Raw records
::::::

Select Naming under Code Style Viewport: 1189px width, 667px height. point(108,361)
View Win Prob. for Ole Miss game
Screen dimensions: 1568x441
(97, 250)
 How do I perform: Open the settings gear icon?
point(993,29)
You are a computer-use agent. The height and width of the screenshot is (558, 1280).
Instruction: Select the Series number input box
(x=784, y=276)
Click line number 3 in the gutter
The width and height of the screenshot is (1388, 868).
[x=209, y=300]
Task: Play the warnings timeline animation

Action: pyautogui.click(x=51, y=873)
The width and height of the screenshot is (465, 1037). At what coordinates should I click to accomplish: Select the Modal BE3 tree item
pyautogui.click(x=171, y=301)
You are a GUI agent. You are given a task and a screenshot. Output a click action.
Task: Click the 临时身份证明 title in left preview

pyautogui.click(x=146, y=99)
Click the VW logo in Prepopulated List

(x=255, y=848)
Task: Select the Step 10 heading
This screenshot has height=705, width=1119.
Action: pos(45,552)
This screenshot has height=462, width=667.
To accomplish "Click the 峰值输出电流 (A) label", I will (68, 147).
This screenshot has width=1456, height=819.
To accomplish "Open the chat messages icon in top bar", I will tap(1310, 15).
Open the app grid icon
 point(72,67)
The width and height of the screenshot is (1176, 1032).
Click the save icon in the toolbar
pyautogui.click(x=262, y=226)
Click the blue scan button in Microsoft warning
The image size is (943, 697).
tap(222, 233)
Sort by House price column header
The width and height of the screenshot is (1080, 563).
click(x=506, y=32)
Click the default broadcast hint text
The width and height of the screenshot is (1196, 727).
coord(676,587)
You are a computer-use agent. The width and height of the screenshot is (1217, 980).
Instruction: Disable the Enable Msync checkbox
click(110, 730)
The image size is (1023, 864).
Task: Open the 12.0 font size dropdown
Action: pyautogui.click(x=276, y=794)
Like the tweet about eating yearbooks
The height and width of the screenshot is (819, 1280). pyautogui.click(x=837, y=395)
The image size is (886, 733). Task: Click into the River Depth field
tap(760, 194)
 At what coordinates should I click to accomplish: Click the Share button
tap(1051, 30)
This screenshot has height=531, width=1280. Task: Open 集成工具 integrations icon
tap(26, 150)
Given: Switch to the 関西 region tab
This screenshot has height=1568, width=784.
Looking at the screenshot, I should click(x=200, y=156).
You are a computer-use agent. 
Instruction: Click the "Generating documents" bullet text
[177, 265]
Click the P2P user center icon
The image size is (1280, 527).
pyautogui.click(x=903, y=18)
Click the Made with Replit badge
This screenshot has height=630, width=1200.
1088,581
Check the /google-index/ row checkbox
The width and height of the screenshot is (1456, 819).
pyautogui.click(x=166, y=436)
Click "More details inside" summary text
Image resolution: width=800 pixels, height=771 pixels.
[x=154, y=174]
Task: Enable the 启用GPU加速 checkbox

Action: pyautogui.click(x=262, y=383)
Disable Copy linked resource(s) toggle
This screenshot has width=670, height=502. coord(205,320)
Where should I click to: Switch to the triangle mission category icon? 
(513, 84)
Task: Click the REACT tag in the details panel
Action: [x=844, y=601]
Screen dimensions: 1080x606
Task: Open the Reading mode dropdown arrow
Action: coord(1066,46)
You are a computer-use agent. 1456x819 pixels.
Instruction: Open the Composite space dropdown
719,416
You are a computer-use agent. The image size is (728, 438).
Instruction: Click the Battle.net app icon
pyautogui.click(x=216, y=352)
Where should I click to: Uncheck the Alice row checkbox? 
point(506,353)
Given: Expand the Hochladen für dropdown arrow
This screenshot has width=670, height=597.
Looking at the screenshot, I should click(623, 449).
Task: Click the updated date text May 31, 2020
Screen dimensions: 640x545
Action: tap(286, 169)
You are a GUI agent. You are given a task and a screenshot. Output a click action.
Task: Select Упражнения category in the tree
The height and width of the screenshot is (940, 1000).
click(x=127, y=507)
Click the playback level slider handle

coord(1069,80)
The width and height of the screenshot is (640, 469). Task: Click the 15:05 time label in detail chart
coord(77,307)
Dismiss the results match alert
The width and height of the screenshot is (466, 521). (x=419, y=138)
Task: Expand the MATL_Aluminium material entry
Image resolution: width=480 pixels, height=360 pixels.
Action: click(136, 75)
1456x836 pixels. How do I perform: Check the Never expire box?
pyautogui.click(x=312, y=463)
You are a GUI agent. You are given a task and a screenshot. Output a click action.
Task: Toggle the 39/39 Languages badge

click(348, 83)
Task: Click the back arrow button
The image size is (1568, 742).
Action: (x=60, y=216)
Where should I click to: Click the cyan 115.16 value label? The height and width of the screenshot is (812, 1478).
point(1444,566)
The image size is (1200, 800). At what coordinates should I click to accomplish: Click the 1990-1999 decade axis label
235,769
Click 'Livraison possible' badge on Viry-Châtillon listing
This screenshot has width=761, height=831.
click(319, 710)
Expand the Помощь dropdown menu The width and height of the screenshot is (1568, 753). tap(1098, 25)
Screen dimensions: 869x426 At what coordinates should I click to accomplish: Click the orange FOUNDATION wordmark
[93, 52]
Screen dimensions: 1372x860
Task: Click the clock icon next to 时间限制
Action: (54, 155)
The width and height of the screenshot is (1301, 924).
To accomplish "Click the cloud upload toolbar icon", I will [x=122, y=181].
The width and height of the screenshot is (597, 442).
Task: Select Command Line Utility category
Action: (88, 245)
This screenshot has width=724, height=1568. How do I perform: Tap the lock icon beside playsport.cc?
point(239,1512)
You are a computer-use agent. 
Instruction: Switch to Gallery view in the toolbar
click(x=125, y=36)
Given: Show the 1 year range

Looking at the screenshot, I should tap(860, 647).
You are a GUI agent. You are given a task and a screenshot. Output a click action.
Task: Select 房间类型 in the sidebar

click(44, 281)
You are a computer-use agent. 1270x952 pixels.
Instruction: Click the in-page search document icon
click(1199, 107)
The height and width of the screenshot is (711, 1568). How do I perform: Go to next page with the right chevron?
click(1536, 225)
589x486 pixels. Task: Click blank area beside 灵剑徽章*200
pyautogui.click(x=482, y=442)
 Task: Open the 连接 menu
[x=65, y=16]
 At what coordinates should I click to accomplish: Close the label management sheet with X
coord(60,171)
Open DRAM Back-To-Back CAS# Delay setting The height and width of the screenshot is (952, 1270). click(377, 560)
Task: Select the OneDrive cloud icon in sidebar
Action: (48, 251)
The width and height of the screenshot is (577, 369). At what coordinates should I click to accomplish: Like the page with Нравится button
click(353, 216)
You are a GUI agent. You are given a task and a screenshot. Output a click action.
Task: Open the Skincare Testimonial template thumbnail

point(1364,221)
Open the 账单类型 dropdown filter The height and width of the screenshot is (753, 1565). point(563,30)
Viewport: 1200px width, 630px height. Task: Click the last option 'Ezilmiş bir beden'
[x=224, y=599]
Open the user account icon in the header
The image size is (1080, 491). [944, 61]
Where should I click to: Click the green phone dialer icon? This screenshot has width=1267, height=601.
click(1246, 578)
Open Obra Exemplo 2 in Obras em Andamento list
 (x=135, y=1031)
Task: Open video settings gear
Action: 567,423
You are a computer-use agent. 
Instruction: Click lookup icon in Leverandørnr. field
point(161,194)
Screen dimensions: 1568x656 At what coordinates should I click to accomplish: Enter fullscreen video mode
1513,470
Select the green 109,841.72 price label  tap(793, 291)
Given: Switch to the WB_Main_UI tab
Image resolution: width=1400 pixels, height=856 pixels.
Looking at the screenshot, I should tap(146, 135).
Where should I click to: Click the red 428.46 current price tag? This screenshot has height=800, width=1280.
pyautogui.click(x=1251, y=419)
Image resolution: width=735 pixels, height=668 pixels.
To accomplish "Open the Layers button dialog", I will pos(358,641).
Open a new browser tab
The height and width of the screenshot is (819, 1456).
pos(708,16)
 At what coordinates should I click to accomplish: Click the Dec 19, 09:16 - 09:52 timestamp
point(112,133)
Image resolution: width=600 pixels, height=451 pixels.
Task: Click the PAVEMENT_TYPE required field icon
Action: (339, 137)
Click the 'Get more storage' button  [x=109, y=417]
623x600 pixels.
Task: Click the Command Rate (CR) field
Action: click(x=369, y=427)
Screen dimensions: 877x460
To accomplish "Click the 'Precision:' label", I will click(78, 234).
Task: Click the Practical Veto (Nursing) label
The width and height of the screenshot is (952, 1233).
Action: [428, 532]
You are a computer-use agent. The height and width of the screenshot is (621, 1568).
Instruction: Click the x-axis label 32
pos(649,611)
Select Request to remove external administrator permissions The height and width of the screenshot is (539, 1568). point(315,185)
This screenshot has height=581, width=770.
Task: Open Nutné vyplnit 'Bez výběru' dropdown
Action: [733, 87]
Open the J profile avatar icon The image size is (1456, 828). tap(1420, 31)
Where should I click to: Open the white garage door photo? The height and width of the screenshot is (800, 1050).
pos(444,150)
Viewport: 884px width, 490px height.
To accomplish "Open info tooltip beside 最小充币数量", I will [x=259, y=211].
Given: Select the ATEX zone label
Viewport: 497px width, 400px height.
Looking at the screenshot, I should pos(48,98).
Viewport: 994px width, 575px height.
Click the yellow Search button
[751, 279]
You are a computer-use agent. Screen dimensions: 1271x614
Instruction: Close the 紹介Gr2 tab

::::::

- [What is required]
Render the items above, from the line containing "Given: Switch to the WB_Main_UI tab" through the line containing "pyautogui.click(x=1251, y=419)", as a JSON list of strings with one string per line and blank lines omitted.

- [Answer to this exercise]
[
  "Given: Switch to the WB_Main_UI tab",
  "Image resolution: width=1400 pixels, height=856 pixels.",
  "Looking at the screenshot, I should tap(146, 135).",
  "Where should I click to: Click the red 428.46 current price tag? This screenshot has height=800, width=1280.",
  "pyautogui.click(x=1251, y=419)"
]